Sunday, November 04, 2007

Bring up a child?

Proverbs 22:6 says:

"Train up a child in the way he should go: and when he is old, he will not depart from it. (KJV)"

The CEV says: "Teach your children right from wrong, and when they are grown they will still do right." The CJB: "Train a child in the way he [should] go; and, even when old, he will not swerve from it. "

Gill has noted that "...there are exceptions to this observation; but generally, where there is a good education, the impressions of it do not easily wear off, nor do men ordinarily forsake a good way they have been brought up in..."

This proverb seems more like wishful thinking than the wisdom of sages. Can such an often-excepted proverb have developed among the Hebrews, who measured reality by experience? A closer look says, it probably did not.

In Hebrew, the verse says:

"HanoC' lana,ar ,al ´ piy dar'cO gaM ciy ´ yaz'kiyN lo` ´ yasur mimenah"

The first word, hanoc, means “to throttle, make narrow, restrict, or place limits on.” In Arabic, a sister language, this word was used of a rope in a horse’s mouth, like a bit in a bridal to make the animal submissive and bring it under control. This certainly illustrates how training includes the use of discipline, the application of external controls, in order to bring a child under control, which ultimately means God’s control. Good English words to substitute for this idea are "steer," "direct," or "usher."

Ezekiel 33:9 indicates that the Hebrew phrase "lo Shab midar'co" means "he will not turn from his way." Whereas this proverb uses "lo yasur mimenah," "he will not be turned aside." The one uses the root shub (to turn) while the other uses sur (to be turned aside).
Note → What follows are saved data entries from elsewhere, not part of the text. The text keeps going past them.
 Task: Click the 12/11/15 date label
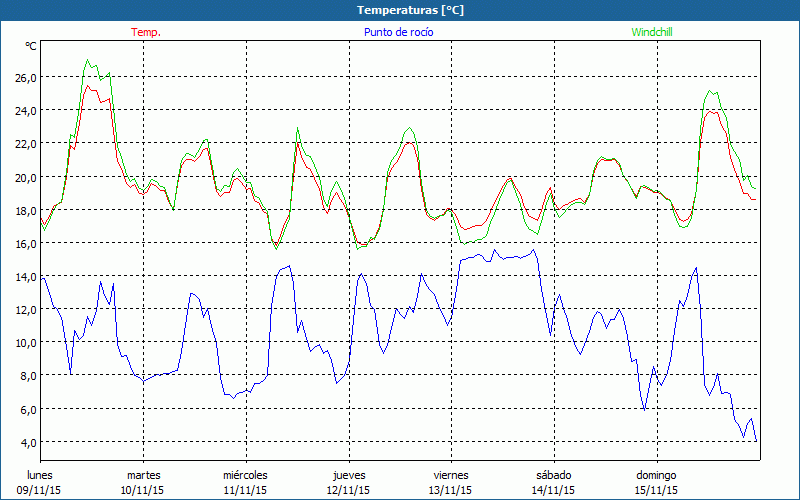pos(348,490)
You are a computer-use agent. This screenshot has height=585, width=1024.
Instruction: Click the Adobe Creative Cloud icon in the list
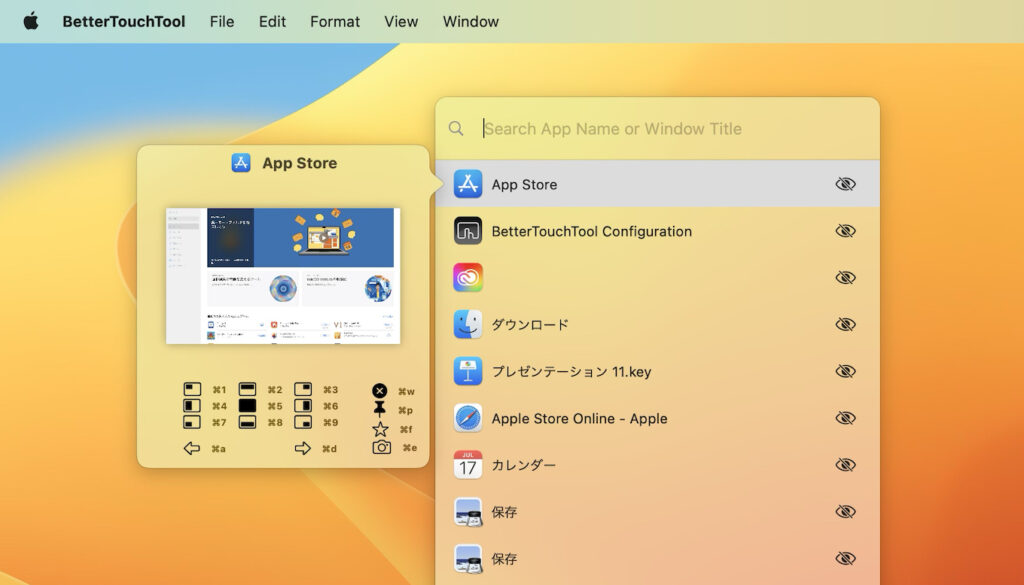click(466, 277)
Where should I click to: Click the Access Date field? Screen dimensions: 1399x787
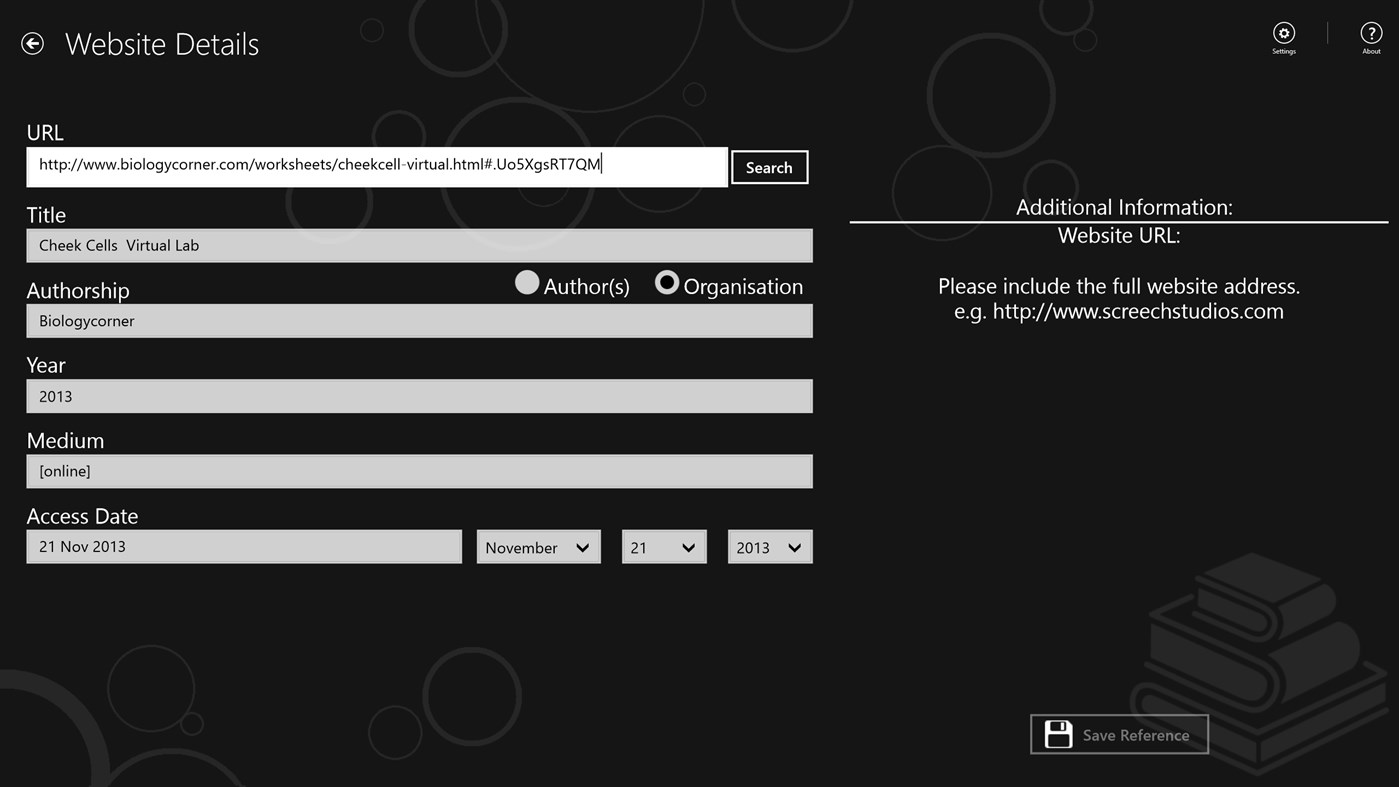tap(243, 546)
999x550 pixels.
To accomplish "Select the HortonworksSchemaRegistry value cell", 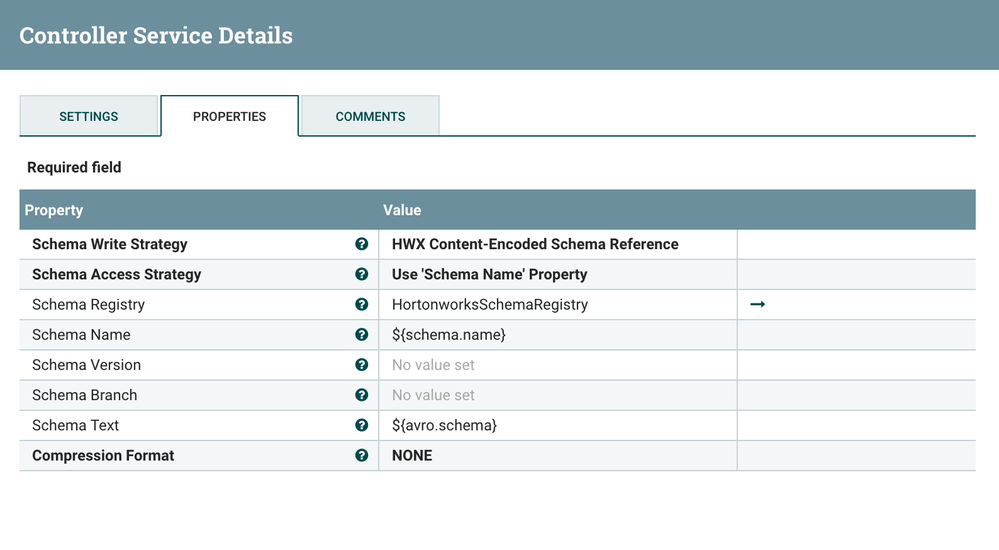I will (x=490, y=304).
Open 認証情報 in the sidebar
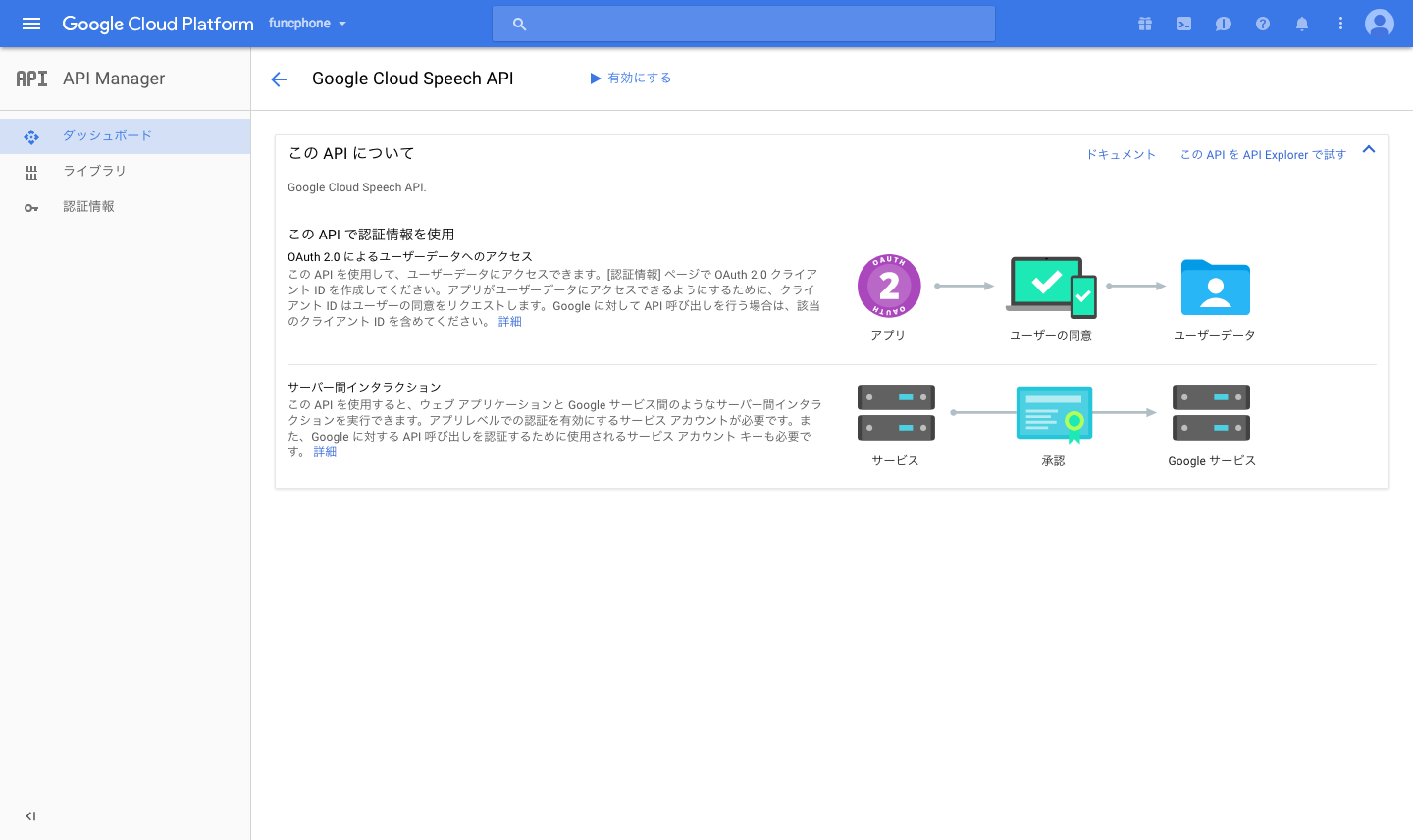Image resolution: width=1413 pixels, height=840 pixels. point(88,206)
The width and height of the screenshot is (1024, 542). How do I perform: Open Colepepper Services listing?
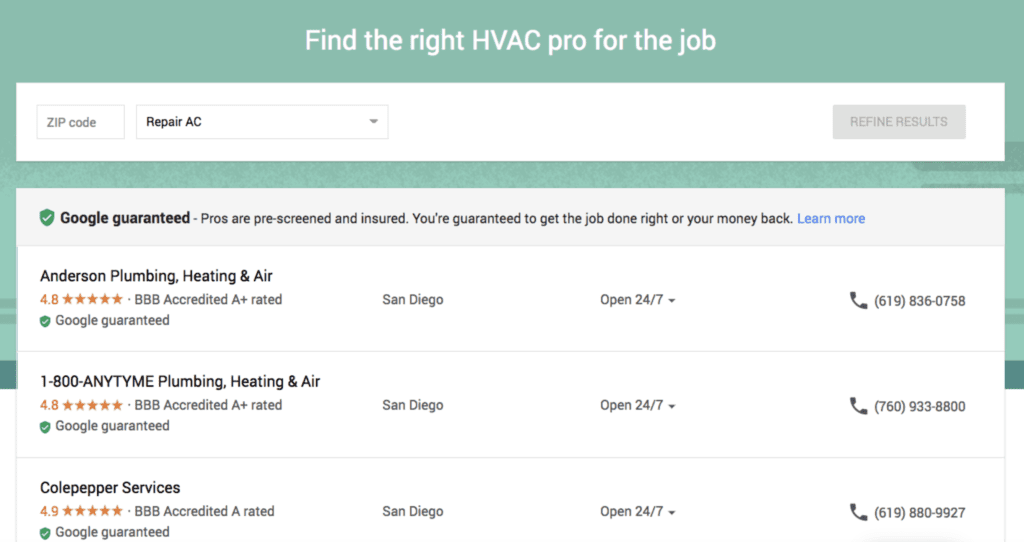[x=110, y=488]
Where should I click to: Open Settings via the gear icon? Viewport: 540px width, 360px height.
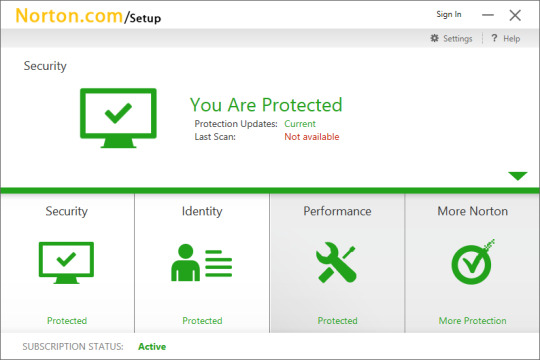[x=435, y=38]
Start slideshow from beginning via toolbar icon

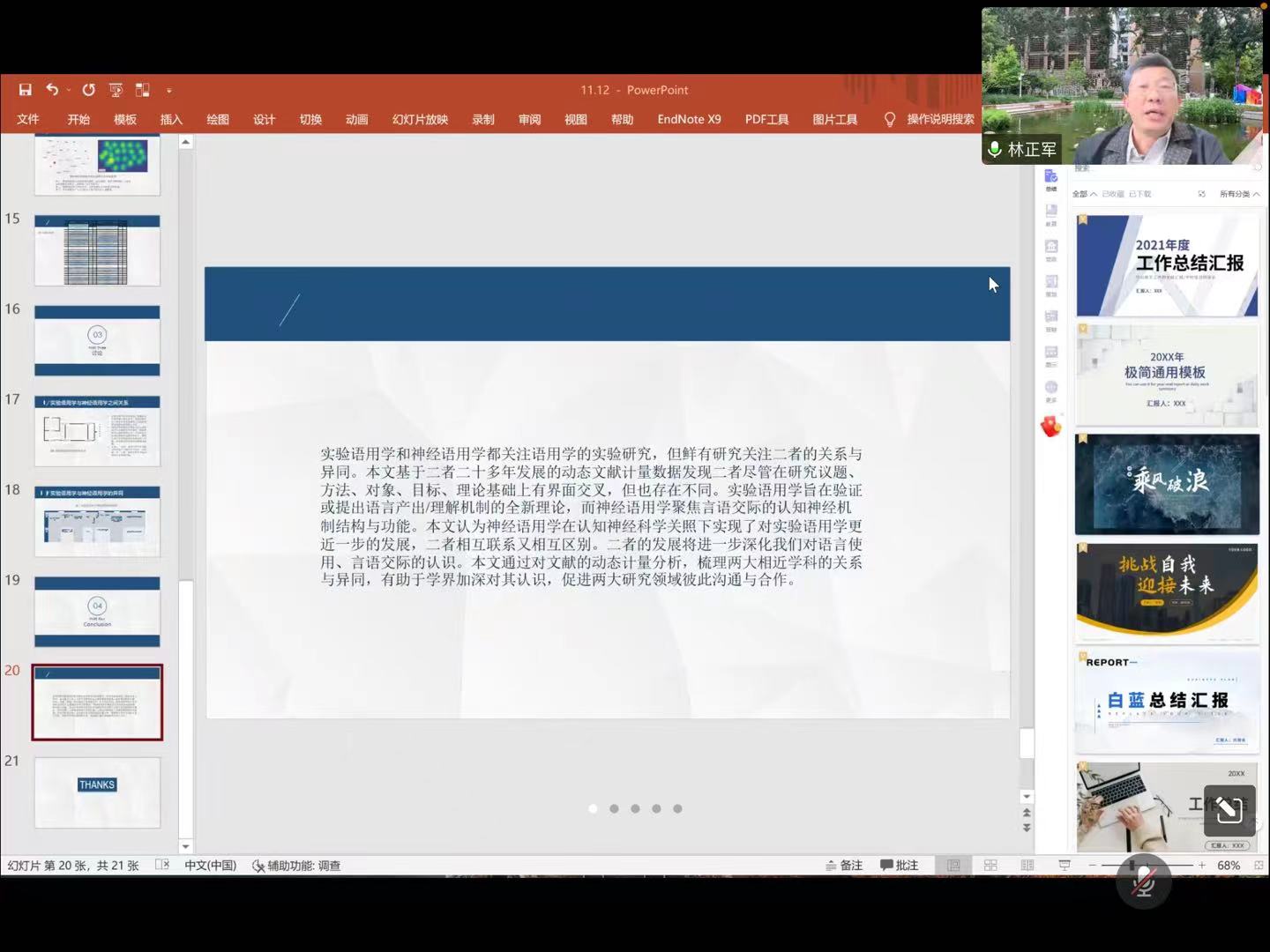116,90
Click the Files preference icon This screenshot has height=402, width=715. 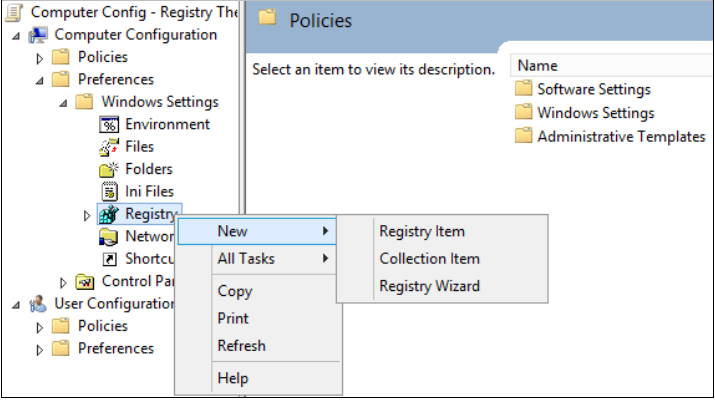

Also, the words "al piy dar'cO" (literally: at the mouth of the way) form a common idiomatic phrase which means "according to the command of the way."

A better translation:

"Steer a child according to the command of 'the way'; yea even when he grows older, he shall not be turned aside from it."
The thought is that if you train a child properly, though he may stray from the path, no one may remove him from it.

2 comments:

Anonymous said...

Then how do you explain prov. 22:6 where it says "HE will not depart from it?" You cannot just discount that truth and accept another biblical principal on it's own. If we are to believe that the bible is truly the Word of God, you have to accept that both passages are true. Obviously, to explain how a child can still "depart from it when he is old" is that in order to perfectly raise a child in the way he should go, you need to not only tell them how to live a God centered life, but also live it out yourself. We need not redefine the scriptures to better fit our understanding, but realize that God is smarter than us, and therefore we must strive to better understand the reasons He put these hard to achieve principles in there.

Marc Thomas said...

You may note that I do not use the words "truth" or "biblical principle" in my post. I am simply working to enlighten the passage with a more accurate literal translation.

Either way, my translation does not radically alter the thought. It tends to place stress on the capacity that God's way gives us in resisting the actions of others rather than acting oneself, which we are always free to do.

Thanks for your thoughts and bless you.